RECORDED INFORMATION >>
^^^^^^^^^^^^^^^^
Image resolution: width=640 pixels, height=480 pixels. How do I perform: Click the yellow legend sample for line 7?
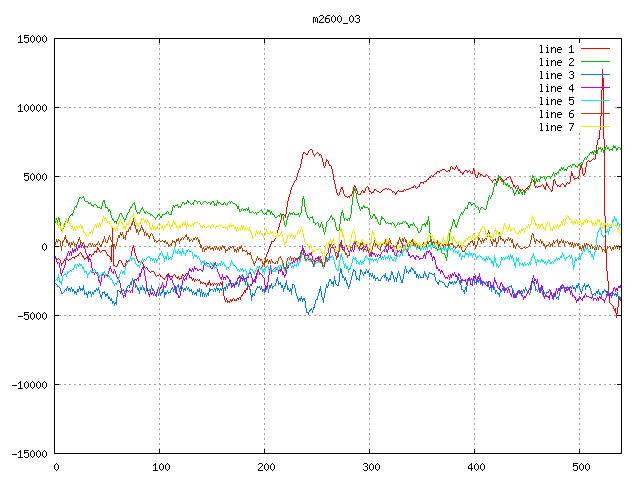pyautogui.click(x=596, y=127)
^^^^^^^^^^^^^^^^
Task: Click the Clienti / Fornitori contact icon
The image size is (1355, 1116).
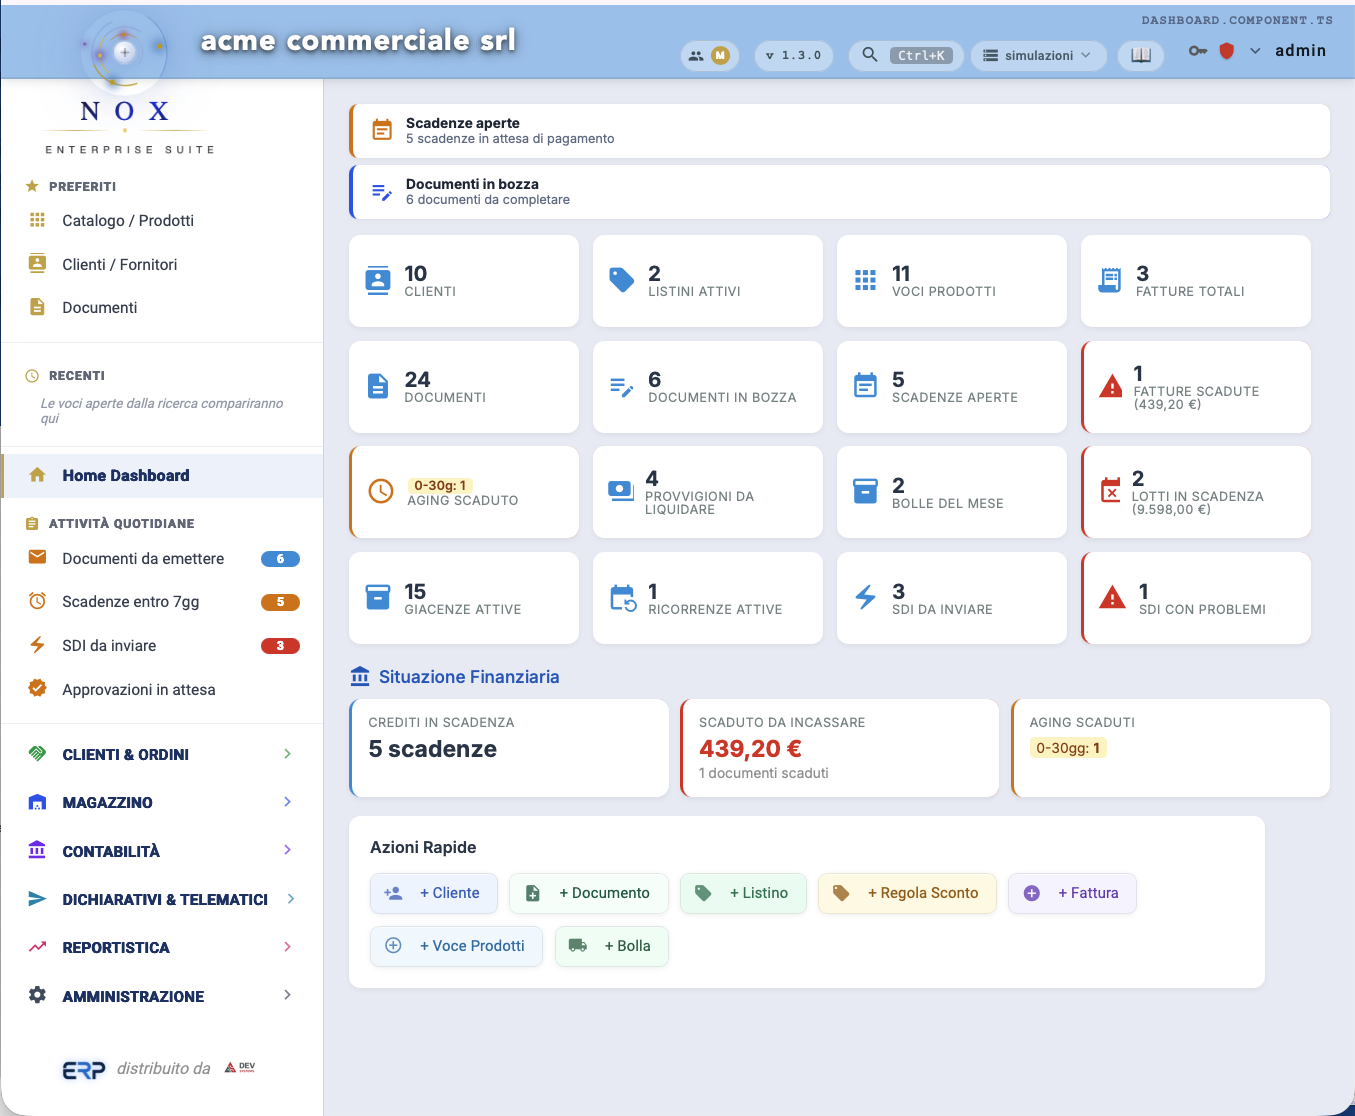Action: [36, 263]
^^^^^^^^^^^^^^^^
AIM OF THE EXERCISE >>
Edit the part that opens with the line containing "Task: Click the" and closes with the line containing "Action: [36, 263]" by replacing "contact icon" with "contact button" and keeping everything else unchanged. Give only those lines, and leave the pictures out.

RESPONSE FOR THIS EXERCISE >>
Task: Click the Clienti / Fornitori contact button
The image size is (1355, 1116).
Action: [36, 263]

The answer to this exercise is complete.